**Data for processing**
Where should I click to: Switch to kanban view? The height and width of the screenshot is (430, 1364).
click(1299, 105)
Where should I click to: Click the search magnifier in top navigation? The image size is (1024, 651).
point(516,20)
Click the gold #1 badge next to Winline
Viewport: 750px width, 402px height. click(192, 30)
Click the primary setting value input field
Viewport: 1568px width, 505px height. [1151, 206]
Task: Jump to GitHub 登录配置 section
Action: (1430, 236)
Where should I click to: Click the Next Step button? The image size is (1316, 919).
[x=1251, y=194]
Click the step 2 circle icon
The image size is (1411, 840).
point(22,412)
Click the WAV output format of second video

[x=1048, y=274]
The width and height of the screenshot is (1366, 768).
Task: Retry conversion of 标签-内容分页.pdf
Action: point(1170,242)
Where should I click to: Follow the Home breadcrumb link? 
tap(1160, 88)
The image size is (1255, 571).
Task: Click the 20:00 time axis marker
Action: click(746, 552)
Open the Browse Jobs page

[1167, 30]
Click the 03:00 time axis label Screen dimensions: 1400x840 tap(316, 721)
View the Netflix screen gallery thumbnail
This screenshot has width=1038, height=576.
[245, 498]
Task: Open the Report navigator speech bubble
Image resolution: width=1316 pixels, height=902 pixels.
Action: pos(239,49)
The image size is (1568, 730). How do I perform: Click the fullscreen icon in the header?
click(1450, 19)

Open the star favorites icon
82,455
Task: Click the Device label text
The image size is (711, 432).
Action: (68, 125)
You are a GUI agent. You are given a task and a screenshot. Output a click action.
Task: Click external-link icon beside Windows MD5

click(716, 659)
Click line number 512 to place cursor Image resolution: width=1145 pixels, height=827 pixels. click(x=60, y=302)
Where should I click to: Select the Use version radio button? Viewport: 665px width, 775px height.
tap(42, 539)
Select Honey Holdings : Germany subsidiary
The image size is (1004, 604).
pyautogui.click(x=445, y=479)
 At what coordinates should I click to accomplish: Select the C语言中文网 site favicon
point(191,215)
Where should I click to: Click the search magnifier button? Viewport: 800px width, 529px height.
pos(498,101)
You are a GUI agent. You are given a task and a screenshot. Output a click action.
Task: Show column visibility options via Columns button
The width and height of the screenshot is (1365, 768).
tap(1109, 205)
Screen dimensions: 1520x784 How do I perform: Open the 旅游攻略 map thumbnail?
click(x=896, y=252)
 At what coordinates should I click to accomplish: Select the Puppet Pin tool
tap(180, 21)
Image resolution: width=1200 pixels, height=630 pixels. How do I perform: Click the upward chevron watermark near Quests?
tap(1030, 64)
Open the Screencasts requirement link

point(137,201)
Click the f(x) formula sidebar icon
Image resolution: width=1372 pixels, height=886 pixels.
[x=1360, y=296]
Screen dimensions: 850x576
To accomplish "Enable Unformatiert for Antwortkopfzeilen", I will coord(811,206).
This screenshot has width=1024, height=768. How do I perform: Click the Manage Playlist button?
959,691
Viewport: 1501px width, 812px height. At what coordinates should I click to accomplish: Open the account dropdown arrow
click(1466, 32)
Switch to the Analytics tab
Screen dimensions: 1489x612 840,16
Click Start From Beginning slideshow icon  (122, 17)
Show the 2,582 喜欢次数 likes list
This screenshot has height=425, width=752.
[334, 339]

**Stated exercise**
Reproduce all of the material above, swapping every "magnifier" for "lens" and keeping everything else the same.

**Exercise output**
Where should I click to: Switch to kanban view? The height and width of the screenshot is (430, 1364).
click(1299, 105)
Where should I click to: Click the search lens in top navigation? The image size is (1024, 651).
point(516,20)
Click the gold #1 badge next to Winline
Viewport: 750px width, 402px height. click(192, 30)
Click the primary setting value input field
Viewport: 1568px width, 505px height. [1151, 206]
Task: Jump to GitHub 登录配置 section
Action: (1430, 236)
Where should I click to: Click the Next Step button? The image size is (1316, 919).
[x=1251, y=194]
Click the step 2 circle icon
The image size is (1411, 840).
point(22,412)
Click the WAV output format of second video

[x=1048, y=274]
The width and height of the screenshot is (1366, 768).
Task: Retry conversion of 标签-内容分页.pdf
Action: point(1170,242)
Where should I click to: Follow the Home breadcrumb link? 
tap(1160, 88)
The image size is (1255, 571).
Task: Click the 20:00 time axis marker
Action: click(746, 552)
Open the Browse Jobs page

[1167, 30]
Click the 03:00 time axis label Screen dimensions: 1400x840 tap(316, 721)
View the Netflix screen gallery thumbnail
This screenshot has width=1038, height=576.
[245, 498]
Task: Open the Report navigator speech bubble
Image resolution: width=1316 pixels, height=902 pixels.
Action: pos(239,49)
The image size is (1568, 730). How do I perform: Click the fullscreen icon in the header?
click(1450, 19)

Open the star favorites icon
82,455
Task: Click the Device label text
The image size is (711, 432).
Action: (68, 125)
You are a GUI agent. You are given a task and a screenshot. Output a click action.
Task: Click external-link icon beside Windows MD5

click(716, 659)
Click line number 512 to place cursor Image resolution: width=1145 pixels, height=827 pixels. click(x=60, y=302)
Where should I click to: Select the Use version radio button? Viewport: 665px width, 775px height.
tap(42, 539)
Select Honey Holdings : Germany subsidiary
The image size is (1004, 604).
pyautogui.click(x=445, y=479)
 At what coordinates should I click to accomplish: Select the C语言中文网 site favicon
point(191,215)
Where should I click to: Click the search lens button? Viewport: 800px width, 529px height.
pos(498,101)
You are a GUI agent. You are given a task and a screenshot. Output a click action.
Task: Show column visibility options via Columns button
The width and height of the screenshot is (1365, 768).
tap(1109, 205)
Screen dimensions: 1520x784 How do I perform: Open the 旅游攻略 map thumbnail?
click(x=896, y=252)
 At what coordinates should I click to accomplish: Select the Puppet Pin tool
tap(180, 21)
Image resolution: width=1200 pixels, height=630 pixels. How do I perform: Click the upward chevron watermark near Quests?
tap(1030, 64)
Open the Screencasts requirement link

point(137,201)
Click the f(x) formula sidebar icon
Image resolution: width=1372 pixels, height=886 pixels.
[x=1360, y=296]
Screen dimensions: 850x576
To accomplish "Enable Unformatiert for Antwortkopfzeilen", I will coord(811,206).
This screenshot has width=1024, height=768. How do I perform: Click the Manage Playlist button?
959,691
Viewport: 1501px width, 812px height. At what coordinates should I click to accomplish: Open the account dropdown arrow
click(1466, 32)
Switch to the Analytics tab
Screen dimensions: 1489x612 840,16
Click Start From Beginning slideshow icon  (122, 17)
Show the 2,582 喜欢次数 likes list
This screenshot has height=425, width=752.
[334, 339]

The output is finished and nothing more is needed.